O que são exatamente Stênio e sua turma só pode ser conjecturado. Talvez formassem um grupo de quebra-galhos, nebulosa e parcialmente agregado ao canal de TV. Não é impossível imaginar alguns deles como informantes do DOPS, banda podre da polícia civil, esquadrão da morte, CCC, etc. Independentemente de sua natureza nebulosa, o grupo é uma alegoria de que o poder bruto (ou seja, violência bruta) no fundo determina o que vai e o que não vai ser, o que pode e o que não pode, indiferente aos possíveis protestos de Marcelo, Jacqueline ou Aneci (ou meus ou seus). 

Marcelo sobrava na realidade 1968 como sobraria hoje. Mas o senso de desimportância que fatalmente vem a acometer os Marcelos talvez seja mais atroz atualmente. Em 1968 parece que o mundo não estava tão saturado, com os canais tão obstruídos – o mundo não era feito à imagem e semelhança das multidões de mocorongos, toscos e ignorantes que hoje entopem tudo, em todos os lugares. Os ajustados tinham algum interesse em emitir opiniões, ainda que críticas, sobre os desajustados. Viam Marcelo com alguma empatia, acenavam com as possibilidades de realização oferecidas pelo mundo do trabalho, do esforço dirigido, etc.
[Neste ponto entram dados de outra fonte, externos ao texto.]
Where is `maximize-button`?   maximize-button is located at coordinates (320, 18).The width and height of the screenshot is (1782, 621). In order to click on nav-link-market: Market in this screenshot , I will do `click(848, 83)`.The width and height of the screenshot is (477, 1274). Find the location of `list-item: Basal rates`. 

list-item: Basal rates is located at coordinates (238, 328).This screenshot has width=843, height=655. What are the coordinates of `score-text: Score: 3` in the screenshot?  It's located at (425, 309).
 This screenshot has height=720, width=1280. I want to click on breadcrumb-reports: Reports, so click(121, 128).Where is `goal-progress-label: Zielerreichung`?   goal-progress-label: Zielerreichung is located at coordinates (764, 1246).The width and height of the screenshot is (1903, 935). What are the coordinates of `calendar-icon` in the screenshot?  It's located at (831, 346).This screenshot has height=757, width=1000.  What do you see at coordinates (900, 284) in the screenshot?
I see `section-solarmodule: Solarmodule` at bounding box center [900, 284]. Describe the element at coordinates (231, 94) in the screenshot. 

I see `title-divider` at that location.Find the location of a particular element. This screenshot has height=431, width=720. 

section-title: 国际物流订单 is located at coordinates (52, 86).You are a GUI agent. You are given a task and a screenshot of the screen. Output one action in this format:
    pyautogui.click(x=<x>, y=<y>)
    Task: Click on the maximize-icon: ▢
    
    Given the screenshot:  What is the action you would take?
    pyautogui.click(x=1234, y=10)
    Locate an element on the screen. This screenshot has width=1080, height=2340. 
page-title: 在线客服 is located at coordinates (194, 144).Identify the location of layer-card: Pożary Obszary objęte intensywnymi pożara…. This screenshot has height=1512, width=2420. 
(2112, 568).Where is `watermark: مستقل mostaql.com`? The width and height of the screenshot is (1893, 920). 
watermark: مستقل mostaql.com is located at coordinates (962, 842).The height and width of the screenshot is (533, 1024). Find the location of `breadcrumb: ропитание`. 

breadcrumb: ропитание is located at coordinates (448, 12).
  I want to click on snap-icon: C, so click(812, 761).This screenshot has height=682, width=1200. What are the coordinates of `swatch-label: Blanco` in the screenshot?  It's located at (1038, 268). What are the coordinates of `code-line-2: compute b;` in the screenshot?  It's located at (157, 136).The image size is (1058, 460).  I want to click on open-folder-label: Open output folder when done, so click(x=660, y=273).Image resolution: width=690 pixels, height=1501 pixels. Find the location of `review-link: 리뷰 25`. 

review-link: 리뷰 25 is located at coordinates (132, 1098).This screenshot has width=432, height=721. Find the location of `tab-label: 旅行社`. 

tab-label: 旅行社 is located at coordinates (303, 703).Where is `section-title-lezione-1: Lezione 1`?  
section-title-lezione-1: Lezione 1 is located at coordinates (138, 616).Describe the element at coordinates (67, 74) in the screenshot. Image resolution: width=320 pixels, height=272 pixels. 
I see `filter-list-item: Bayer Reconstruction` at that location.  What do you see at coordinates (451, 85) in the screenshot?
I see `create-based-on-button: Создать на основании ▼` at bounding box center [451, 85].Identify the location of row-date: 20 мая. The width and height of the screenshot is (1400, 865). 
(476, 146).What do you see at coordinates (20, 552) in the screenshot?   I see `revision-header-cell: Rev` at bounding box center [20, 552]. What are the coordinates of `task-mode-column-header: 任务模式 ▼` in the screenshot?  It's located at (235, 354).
Mas esse diálogo se esgotou há muito tempo, com cada lado se assumindo como indigno à sua maneira. Trabalhar, afinal de contas, é aderir a um padrão de consumo que, em algum momento (desemprego, etc.), vai arrastar você a um mundo de dívidas e inadimplências. Isso sem falar na filha da putagem reinante no mundo corporativo, etc. Você está certo, Marcelo, melhor mesmo não sair do seu quartinho, ainda que isso implique em ser pela vida toda um vadio sustentado pela irmã. Na pior das hipóteses sempre podemos abraçar a mendicância, não é mesmo? Diógenes vivia num barril, Diógenes era um homem, logo todo homem pode perfeitamente viver num barril, premissa maior, premissa menor, conclusão.